** Data section **

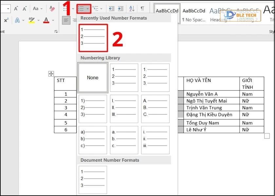This screenshot has width=275, height=196.
Task: Select recently used 1 2 3 number format
Action: click(93, 36)
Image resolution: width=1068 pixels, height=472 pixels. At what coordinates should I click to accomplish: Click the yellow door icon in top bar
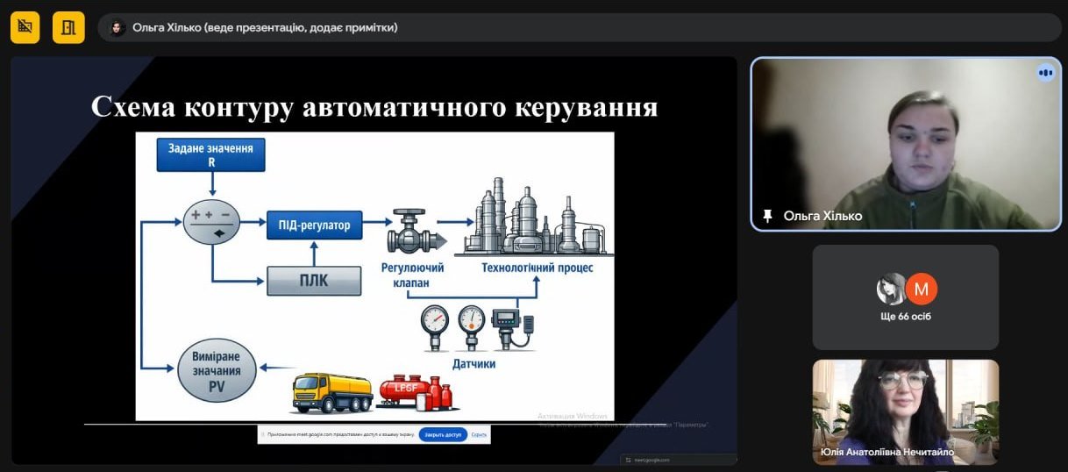coord(68,27)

** Task description **
Everything from the line containing "Image resolution: width=1068" through the final line of the material must be set down exactly, except the pictures.

** Result for this task **
Image resolution: width=1068 pixels, height=472 pixels. At what coordinates should I click to accomplish: Click the yellow door icon in top bar
coord(68,27)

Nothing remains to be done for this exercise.